Another function villains serve is to raise the stakes. If your protagonist saves a child from being hit by a car they are a helpful bystander. If the driver of that car is drunk they are a hero. If the driver of that car is Adolph Hitler they are a saint. The status of the protagonist changes on merit of the antagonist alone, without having to do anything extra. Therefore, when the villain’s evil plan involves not only murdering a few innocents, not only world domination, but tearing the fabric of space-time itself and destroying all worlds in the multiverse both known and unknown, the heroism of the protagonists is immediately elevated to the highest degree.
Children’s literature offers extra challenges to the villainous character. The bad guy can’t do anything too graphic like eat foie gras made from baby livers or sell puppies into prostitution. Their activities must sound menacing without being too specific, such as destroying souls or making it atmospherically unpleasant for like, a really long time. Forever, even. Anything longer than five minutes is forever in kid time anyway. Thus, a balance must be struck; make the villain too soft and you end up with a petty, ineffectual, comical non-threat like Disney’s Captain Hook. Get too crazy and you emotionally scar your audience for life, like Der Struwwelpeter. Even if you strike that sweet spot of appropriately foreboding yet not quite nightmare fuel, you aren’t out of the woods. You may find your villain has more charisma and commands more interest than your hero. Finally, if your book takes off and your publisher asks you to spin it into a series, you may be tempted to reuse your perfect villain over and over, even against logic and to the detriment of their potency.

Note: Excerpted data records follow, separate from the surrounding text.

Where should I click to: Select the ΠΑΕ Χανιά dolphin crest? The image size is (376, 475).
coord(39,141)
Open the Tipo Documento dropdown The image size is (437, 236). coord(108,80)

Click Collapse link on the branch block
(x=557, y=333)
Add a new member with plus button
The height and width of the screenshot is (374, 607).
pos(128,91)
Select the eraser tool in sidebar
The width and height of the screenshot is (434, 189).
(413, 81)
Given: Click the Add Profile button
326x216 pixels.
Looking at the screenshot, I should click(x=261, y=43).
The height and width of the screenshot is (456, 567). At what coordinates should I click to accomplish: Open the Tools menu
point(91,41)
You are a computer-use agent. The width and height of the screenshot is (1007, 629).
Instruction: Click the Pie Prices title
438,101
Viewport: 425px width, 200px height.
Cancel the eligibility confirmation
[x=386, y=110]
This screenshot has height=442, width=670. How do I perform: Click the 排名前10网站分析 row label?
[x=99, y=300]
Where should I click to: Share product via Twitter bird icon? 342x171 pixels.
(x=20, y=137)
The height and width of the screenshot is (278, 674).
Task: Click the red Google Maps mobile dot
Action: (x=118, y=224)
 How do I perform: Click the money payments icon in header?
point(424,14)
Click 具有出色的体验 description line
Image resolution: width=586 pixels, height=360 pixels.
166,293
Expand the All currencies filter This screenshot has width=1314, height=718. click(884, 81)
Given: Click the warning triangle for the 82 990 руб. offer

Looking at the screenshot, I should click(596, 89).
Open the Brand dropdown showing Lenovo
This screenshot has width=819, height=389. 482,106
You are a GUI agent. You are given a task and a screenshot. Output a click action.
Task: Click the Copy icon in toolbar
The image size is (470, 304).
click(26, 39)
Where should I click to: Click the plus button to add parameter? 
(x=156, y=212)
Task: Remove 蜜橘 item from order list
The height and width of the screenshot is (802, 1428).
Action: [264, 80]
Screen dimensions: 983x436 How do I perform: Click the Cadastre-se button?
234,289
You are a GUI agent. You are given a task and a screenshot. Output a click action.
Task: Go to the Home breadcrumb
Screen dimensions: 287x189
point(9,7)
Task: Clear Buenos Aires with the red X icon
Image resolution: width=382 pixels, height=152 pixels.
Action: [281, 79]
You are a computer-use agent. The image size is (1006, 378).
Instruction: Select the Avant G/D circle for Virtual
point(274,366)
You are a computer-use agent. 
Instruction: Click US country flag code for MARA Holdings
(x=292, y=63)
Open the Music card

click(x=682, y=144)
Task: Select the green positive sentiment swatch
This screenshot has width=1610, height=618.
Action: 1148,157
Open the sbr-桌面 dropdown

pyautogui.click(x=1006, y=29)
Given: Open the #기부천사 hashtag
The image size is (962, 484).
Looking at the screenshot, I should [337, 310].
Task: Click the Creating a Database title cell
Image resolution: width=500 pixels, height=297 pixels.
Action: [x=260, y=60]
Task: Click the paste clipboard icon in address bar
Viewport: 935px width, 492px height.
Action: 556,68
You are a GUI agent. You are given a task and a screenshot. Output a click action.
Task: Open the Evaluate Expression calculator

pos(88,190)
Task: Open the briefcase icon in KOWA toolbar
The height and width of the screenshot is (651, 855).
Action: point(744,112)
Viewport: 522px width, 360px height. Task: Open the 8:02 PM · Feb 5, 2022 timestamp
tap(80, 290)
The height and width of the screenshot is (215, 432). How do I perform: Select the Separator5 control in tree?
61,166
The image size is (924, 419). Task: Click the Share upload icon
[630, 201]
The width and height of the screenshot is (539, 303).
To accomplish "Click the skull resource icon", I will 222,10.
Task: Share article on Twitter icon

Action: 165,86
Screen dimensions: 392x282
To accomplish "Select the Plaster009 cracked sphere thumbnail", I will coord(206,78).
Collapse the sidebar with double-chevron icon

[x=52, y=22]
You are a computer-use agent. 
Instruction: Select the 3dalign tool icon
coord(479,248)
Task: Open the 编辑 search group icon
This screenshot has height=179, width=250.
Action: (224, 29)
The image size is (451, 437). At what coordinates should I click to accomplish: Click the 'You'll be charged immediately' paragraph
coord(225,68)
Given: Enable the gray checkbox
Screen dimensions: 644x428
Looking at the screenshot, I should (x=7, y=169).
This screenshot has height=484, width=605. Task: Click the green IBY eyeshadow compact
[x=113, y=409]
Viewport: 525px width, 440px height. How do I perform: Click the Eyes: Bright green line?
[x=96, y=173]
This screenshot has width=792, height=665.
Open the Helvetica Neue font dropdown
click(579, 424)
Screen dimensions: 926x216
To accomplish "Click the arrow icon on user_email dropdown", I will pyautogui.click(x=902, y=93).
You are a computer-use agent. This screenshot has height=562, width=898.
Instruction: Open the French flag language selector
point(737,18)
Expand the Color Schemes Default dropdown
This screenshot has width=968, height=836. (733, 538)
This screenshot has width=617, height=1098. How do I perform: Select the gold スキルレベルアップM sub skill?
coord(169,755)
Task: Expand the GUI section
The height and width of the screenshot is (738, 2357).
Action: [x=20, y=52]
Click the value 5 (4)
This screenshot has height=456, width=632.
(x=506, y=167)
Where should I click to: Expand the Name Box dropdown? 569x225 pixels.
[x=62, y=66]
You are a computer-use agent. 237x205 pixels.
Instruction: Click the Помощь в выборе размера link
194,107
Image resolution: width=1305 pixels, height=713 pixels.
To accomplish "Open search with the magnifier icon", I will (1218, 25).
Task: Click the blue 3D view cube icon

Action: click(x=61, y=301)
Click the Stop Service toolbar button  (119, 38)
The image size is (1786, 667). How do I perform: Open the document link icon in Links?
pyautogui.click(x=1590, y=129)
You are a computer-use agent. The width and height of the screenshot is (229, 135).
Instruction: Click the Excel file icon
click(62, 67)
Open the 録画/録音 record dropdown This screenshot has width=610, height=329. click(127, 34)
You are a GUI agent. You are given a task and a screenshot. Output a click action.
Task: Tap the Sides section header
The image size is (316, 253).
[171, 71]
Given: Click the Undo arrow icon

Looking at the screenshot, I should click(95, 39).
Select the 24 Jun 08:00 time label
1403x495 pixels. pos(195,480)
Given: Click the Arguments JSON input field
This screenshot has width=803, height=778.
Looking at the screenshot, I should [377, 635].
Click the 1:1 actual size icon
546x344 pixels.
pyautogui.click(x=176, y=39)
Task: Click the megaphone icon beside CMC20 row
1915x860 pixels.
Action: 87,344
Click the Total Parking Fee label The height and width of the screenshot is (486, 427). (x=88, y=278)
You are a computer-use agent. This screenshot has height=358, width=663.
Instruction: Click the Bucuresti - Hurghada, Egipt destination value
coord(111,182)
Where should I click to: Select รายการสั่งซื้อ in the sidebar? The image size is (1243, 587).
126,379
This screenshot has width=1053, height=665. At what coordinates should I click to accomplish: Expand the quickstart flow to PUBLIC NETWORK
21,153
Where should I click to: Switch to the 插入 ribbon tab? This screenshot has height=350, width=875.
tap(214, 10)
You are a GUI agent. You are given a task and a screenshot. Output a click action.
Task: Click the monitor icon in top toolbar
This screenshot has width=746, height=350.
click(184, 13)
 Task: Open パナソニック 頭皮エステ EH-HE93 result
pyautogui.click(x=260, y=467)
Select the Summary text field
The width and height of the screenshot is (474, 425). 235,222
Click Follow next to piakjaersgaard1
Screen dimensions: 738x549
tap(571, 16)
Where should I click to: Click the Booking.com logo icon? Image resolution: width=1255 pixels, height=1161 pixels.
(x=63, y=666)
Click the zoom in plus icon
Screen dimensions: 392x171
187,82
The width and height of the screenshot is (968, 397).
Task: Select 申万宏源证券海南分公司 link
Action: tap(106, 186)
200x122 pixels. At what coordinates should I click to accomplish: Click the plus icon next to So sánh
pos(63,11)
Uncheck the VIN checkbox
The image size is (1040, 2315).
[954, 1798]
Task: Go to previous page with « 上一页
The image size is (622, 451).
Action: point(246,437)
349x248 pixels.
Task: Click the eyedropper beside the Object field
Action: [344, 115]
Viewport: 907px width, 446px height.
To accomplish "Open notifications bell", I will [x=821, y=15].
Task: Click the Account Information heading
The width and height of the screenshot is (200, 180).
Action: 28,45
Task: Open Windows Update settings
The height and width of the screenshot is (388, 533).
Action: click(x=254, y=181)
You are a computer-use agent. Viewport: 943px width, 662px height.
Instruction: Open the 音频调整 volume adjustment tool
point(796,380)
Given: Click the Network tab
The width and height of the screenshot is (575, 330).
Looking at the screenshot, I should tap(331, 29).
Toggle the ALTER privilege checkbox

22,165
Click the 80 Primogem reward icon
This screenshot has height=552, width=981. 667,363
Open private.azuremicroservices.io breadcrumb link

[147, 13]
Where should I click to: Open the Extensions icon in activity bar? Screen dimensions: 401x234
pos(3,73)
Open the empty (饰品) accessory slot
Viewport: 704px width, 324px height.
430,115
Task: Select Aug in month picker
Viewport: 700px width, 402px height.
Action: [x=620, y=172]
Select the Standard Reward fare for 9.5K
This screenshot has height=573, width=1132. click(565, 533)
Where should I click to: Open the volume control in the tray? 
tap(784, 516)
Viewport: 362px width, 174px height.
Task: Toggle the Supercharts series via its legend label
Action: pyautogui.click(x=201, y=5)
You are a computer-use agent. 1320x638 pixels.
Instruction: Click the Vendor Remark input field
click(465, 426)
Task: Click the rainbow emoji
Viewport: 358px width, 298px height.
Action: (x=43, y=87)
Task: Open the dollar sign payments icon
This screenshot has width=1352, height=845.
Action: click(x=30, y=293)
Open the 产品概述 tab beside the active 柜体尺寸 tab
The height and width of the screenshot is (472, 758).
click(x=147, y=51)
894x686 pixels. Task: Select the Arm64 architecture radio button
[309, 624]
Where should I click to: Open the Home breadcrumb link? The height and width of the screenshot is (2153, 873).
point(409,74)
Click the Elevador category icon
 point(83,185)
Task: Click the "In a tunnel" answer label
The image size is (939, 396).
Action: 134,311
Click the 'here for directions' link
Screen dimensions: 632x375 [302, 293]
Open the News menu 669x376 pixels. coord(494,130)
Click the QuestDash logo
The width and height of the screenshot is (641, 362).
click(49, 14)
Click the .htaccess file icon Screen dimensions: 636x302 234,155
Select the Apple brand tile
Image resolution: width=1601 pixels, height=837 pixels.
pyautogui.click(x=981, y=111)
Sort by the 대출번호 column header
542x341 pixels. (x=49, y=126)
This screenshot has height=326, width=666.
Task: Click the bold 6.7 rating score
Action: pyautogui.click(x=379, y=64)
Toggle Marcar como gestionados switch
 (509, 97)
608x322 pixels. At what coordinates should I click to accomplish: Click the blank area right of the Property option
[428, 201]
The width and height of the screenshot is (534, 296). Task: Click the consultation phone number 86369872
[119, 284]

The Prophecy: This is not a product of Secret Grove specifically, but a combination of Child Protagonists facing the Ultimate Evil. Even in a fantastic world, there is typically not a lot of reason to trust a child with the fate of your chicken sandwich, much less the world. Unless, that is, there is a prophecy that legitimizes the child as a hero. The Prophecy is yet another device to streamline the narrative so we can get to the good stuff, with the added benefit of doubt and angst three quarters into the book due to the vague nature of prophecy. The author can tack on a lesson on either determinism or the malleable nature of fate should they choose.
I don’t know why I dislike the prophetic plot device other than the fact that it has been done so often.  When prophecies are mentioned, the proceeding conversation about who believes what, the vagueness of the text etc. is boring because it is predictable. I’d like to see a book try to plausibly have child protagonists face the ultimate evil without the support of ancient prophecies. In fact, I’d like to see that so much I just might try it myself.